I have attached a photo of an image that was snapped on a stairway in the old church by a member of the Rialto Historical Society named Richard McInnis. There was nothing visible on the stairs when Richard took the photo, but this strange figure appeared in the photo after he took the film from his camera to a one-hour photo development service. A few days after this I was leading the tour of an elementary school class through the old church when four girls became terrified after saying that they saw the ghost of a woman at this exact same location on the stairs. The entire class panicked when they heard the girls' story.
Most of the numerous ghosts reportedly seen in the old church of the Rialto Historical Society had a lifelike appearance, and some of these appeared before multiple witnesses. Two different pairs of Rialto policemen answering burglar alarms after midnight on separate occasions told me about seeing the ghost of a middle-aged woman dressed in Victorian clothing at the base of the stairway shown in my attached photograph. She was lifelike in color and had very detailed features, but was transparent and lacked feet. Kristina Dana Hendrickson, the little girl whose ashes and favorite possession were kept in a glass case at the base of the stairway, was seen and described with great accuracy by three different witnesses.

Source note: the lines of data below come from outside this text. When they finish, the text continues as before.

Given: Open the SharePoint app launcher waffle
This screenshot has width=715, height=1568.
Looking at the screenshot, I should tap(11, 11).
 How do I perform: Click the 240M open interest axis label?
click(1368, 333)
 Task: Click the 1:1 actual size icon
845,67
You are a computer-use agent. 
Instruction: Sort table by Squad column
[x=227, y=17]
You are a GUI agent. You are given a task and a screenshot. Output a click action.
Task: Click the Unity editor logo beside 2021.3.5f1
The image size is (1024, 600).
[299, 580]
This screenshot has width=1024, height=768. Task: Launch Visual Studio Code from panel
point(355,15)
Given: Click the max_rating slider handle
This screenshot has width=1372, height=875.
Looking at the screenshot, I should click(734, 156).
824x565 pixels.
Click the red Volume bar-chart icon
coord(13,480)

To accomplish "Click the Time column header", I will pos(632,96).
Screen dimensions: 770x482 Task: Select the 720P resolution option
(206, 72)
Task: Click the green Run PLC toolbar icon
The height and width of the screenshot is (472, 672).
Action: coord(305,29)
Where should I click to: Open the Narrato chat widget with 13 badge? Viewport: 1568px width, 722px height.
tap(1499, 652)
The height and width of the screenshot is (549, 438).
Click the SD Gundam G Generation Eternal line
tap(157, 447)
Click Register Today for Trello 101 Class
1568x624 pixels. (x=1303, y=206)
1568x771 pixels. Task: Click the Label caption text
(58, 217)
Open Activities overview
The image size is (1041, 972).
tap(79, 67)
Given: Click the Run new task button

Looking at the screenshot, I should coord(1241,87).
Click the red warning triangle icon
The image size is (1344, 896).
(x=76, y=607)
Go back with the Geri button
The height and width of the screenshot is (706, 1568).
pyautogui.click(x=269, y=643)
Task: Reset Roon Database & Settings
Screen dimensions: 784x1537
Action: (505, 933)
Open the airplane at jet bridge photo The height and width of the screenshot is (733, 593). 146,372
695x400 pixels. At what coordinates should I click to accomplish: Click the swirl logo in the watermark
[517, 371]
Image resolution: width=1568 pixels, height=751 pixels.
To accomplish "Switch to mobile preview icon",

She was the "little girl in the window" for whom the book is named. A number of other ghosts have been seen by more than one witness.
Why have so many ghosts been reported in the church? Three different investigators who came to the church on separate occasions claimed that they had sensed a "ghost portal" by the entrance to the church kitchen that allows ghosts to come and go from the church. This might sound crazy but it was impressive to see each of these three independently identify the supposed portal in the precise same location.
Most of the manifestations that I have observed in the church involve sounds. The unusual nature of these sounds became clear when a group of people was present, because some could hear them while others, with excellent hearing and good memories, did not hear a thing. An example occurred when a series of 4 different sounds occurred in a room with 13 people present for a ghost investigation. This succession of sounds included a loud knocking at the outside door, an extremely loud "pop" sound, a whooshing sound that oscillated up and down in pitch, and the sound of sobbing. Most of the people present did not hear any of them, and only a few heard them all. I heard all of them. Each sound was heard and described by at least 3 or 4 people so they were clearly not imagined. I know that the fact that several people heard each sound was not due to power of suggestion because I did not mention that I had heard each sound and yet would hear someone accurately describe each sound after I heard it. The weird sounds could not have been natural sounds because so many did not hear them.
Ghost investigator Tom Hagman said there is a large difference in the ability of people to sense otherworldly manifestations because of differences in the sensitivity of individuals. The same differences in ability to sense things occurred at other times with some mysterious odors. He compared this inability to sense ghostly things to people with color blindness, and based on experiences with ghosts in the church most people have an inability to sense them. Some people have spent many hours over a period of 20 years in the church without a single experience, and it is not surprising that some of them are skeptical of the ghost stories. I would be too. These people have the equivalent of colorblindness.
My experiences in the old church have shown me that many widely held beliefs about ghosts are myths. For example, ghosts are just as likely to be active during the day as at night, and most people discover that encounters with ghosts are fascinating rather than frightening.